TASK OBJECTIVE: Pick up the article about Gail Patterson's Spiralis Gallery and the Out of the Fire restaurant, and continue it from its last sentence.
SOURCE EXTRACT Start Marker
Gail Patterson is not a typical doctor, just as Out of the Fire is not your typical local restaurant. What these two have in common, though, is what makes them so unique. And it’s a pairing worth exploring.
First, the doctor: Patterson is a year away from retirement after a long and distinguished career as an anesthesiologist. Beyond her regular responsibilities, Patterson devoted more than two decades to volunteering in low- and middle-income countries, providing anesthesia and medical relief. Her global travels, undertaken alongside her profound commitment to her profession, led her to amass an impressive art collection, primarily focusing on Haitian and African pieces.
“There was war, poverty, and degradation all over the world,” she said. ‘But the opposite of that was not peace and contentment. It was creation. Art seemed to be the most hopeful and powerful – the opposite of soul-crushing.”
It became something Patterson knew she wanted to share with others.
In 2012, Patterson established her online gallery, Spiralis, and was accepted into prestigious art fairs such as Art Basel in Miami and the Outsider Art Fair in New York City (‘the’ premier fair dedicated to self-taught art). “I was very lucky,” she said about being selected so early on in her new endeavor. But running an art gallery while working 80+ hours a week in ORs soon became an overwhelming challenge. Although she continued to collect art, she temporarily put her gallery idea aside until it could be a full-time pursuit.
With her retirement around the corner, Patterson is now ready.
As before, Spiralis focuses on Afro-Caribbean works and ‘outsider’ self-taught artists. “I’ve always felt that there’s something special about self-taught, honest art, without the confines and conventions of classical art teaching. It is just something that comes out of an artist’s soul and has to go into the world,” said Patterson.
Enter Out of the Fire, known for its wood-fired cuisine, fresh ingredients, curated wine list, and welcoming atmosphere. Its walls have also served as a canvas for local artists to exhibit their artwork and for diners to experience while enjoying their food. Patterson, a long-time customer of the establishment, had always appreciated the ever-changing art, which brought “new and vibrant energy to the restaurant.”
It was restaurant owner Amy Haines who suggested a collaboration—given that Spiralis Gallery didn’t yet have space in Easton, how about doing something at Out of the Fire? Patterson invited Hines to view her collection, and that made it happen for both. “When I saw her art work, I was immediately taken by it and thought this could be really powerful,” Hines said, adding: “This is the first time I’ve hosted a gallery and have had art done by other than local artists.”
SOURCE EXTRACT End Marker
EXTRACTED RECORDS Start Marker
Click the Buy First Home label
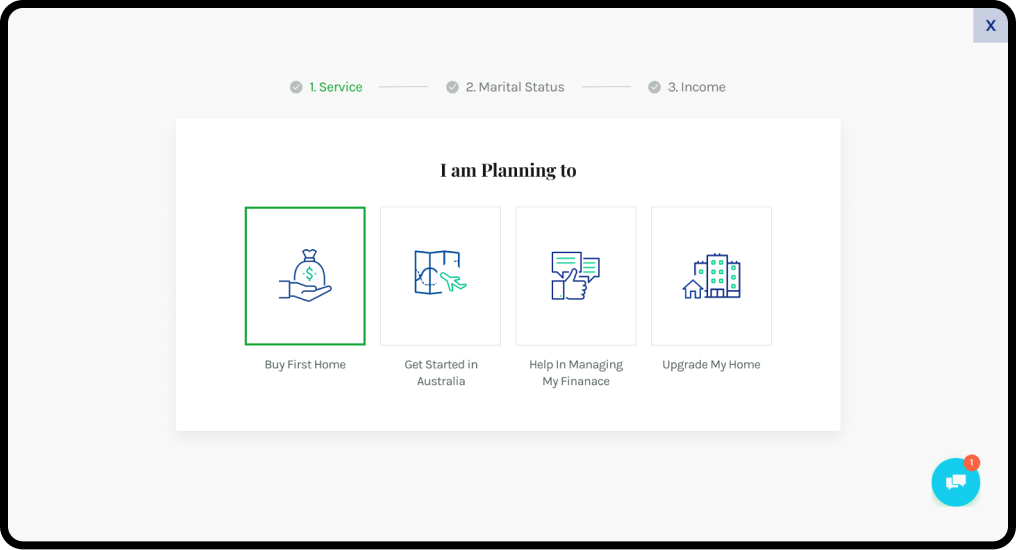This screenshot has width=1016, height=550. [305, 365]
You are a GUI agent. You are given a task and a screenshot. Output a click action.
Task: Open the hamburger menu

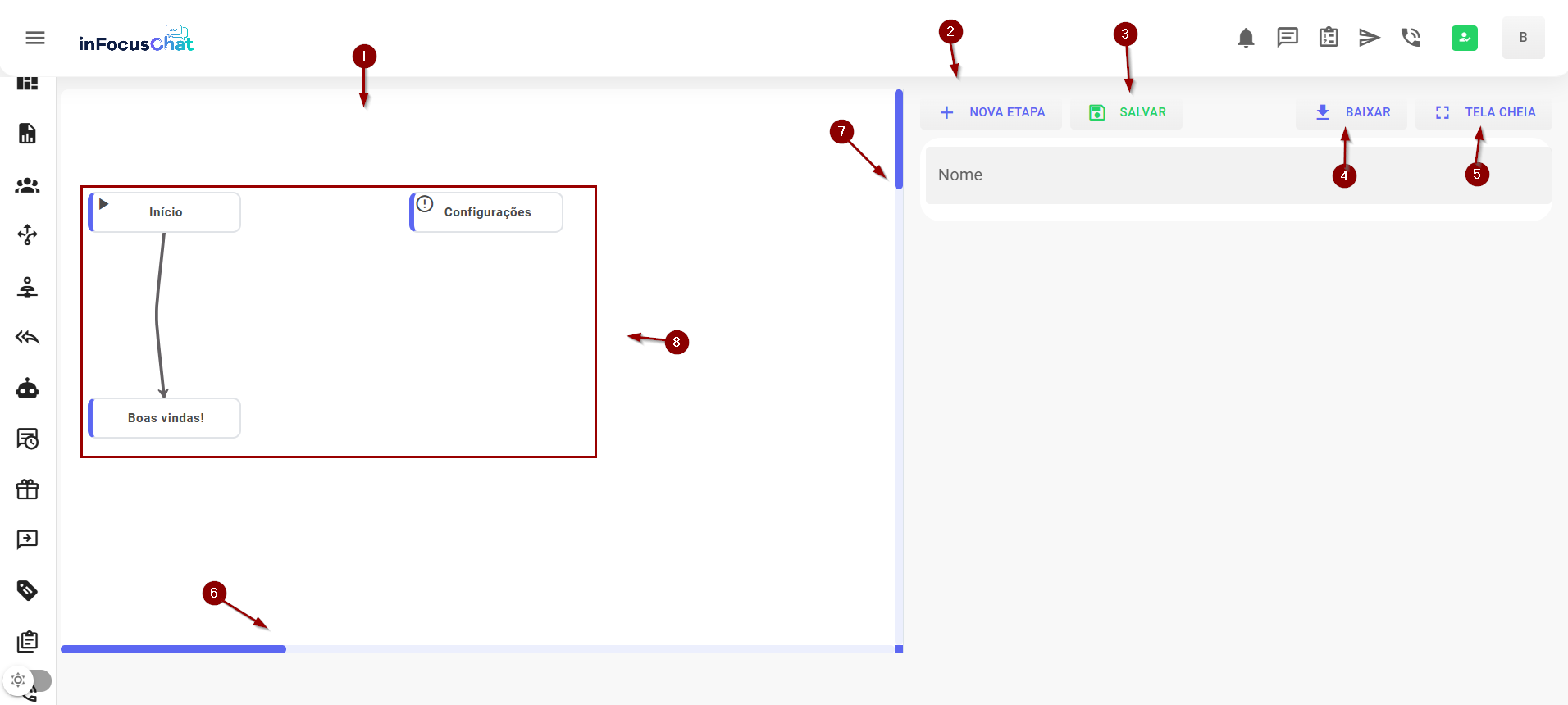[35, 38]
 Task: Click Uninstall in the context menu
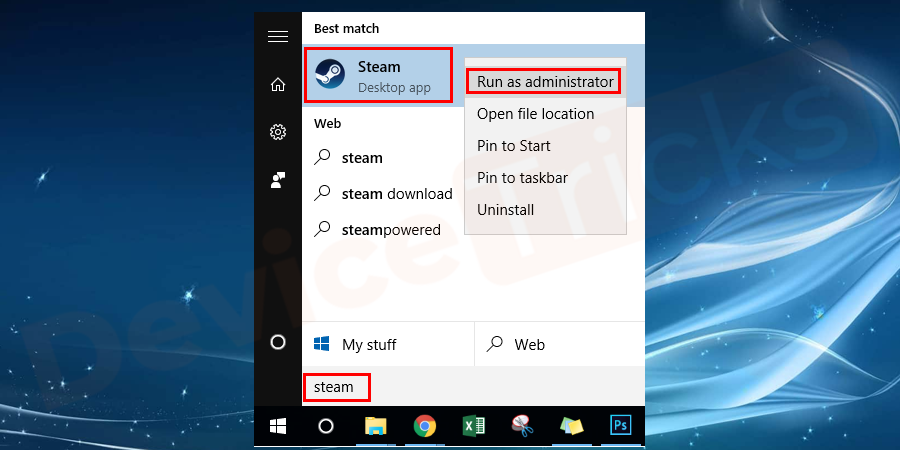[x=505, y=210]

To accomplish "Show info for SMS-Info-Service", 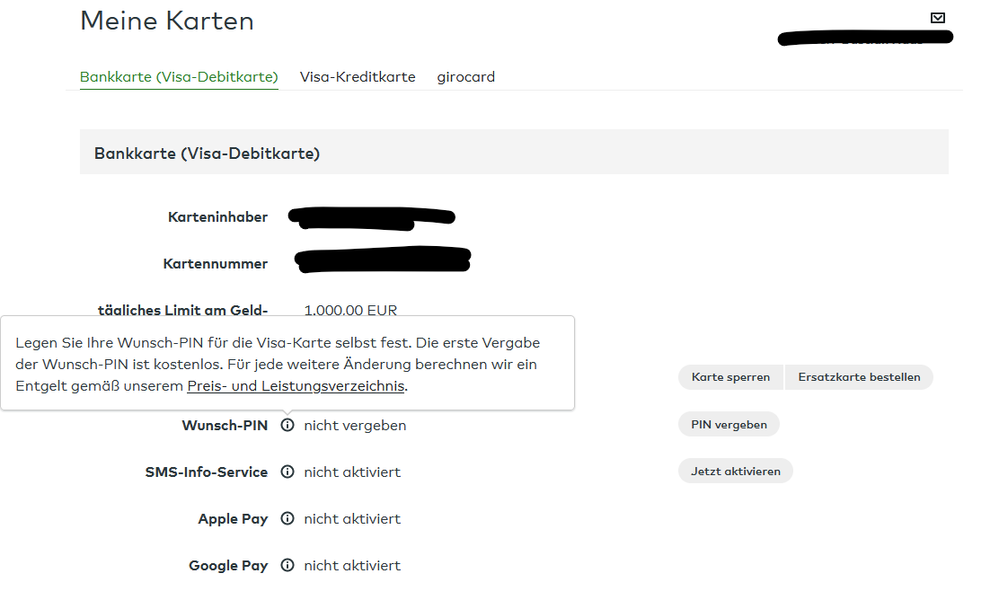I will point(287,472).
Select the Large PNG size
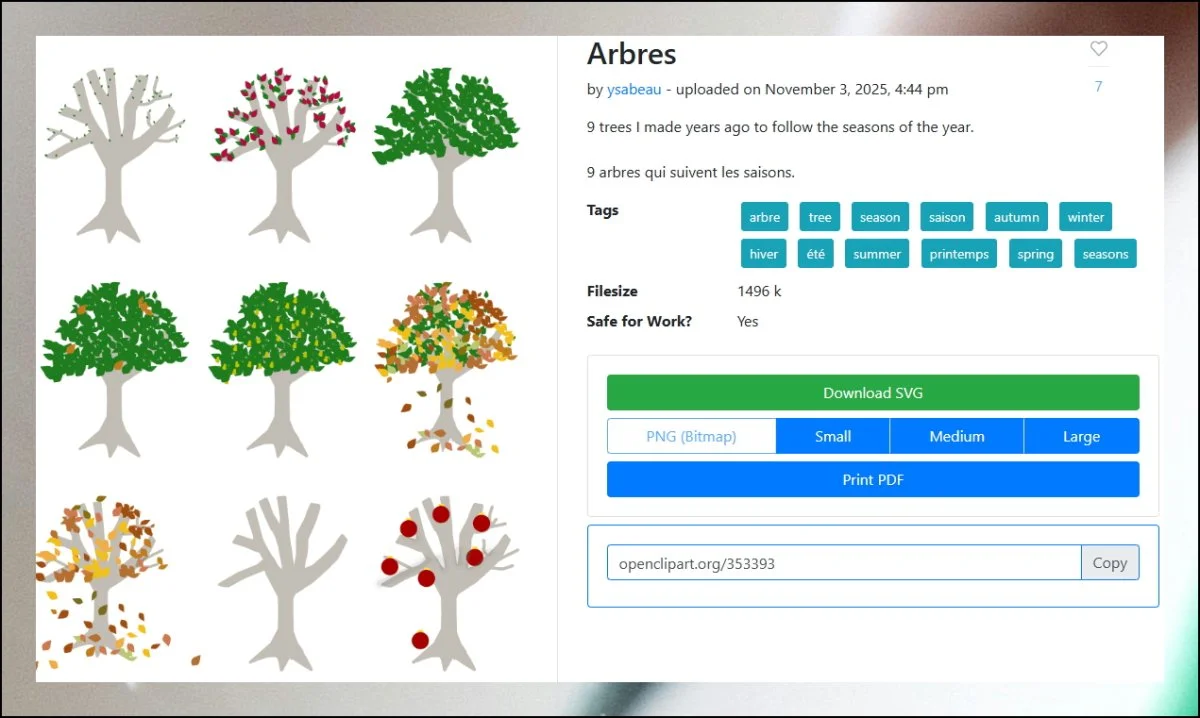1200x718 pixels. (x=1081, y=437)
EXTRACTED RECORDS End Marker
OUTPUT:
The collaboration works. “Amy has been lovely and incredibly kind. She’s deeply supportive,” said Patterson.” And that support has extended to patrons of both art and the restaurant. Patterson was gratified and surprised at the sizable crowd attending the opening night of the Out of the Fire Spiralis exhibition, titled Things Fall Together. Word-of-mouth has further fueled interest since then.
Running through October 1st, the exhibition features works by Haitian artist Mireille Delice who incorporates sequins and beads in his designs; Haitian impressionist Desarmes; oil painter Gerard; Liberian artist Leslie Lumeh; ONEL (aka Lionel Paul), whose work is highlighted on the postcard; and others.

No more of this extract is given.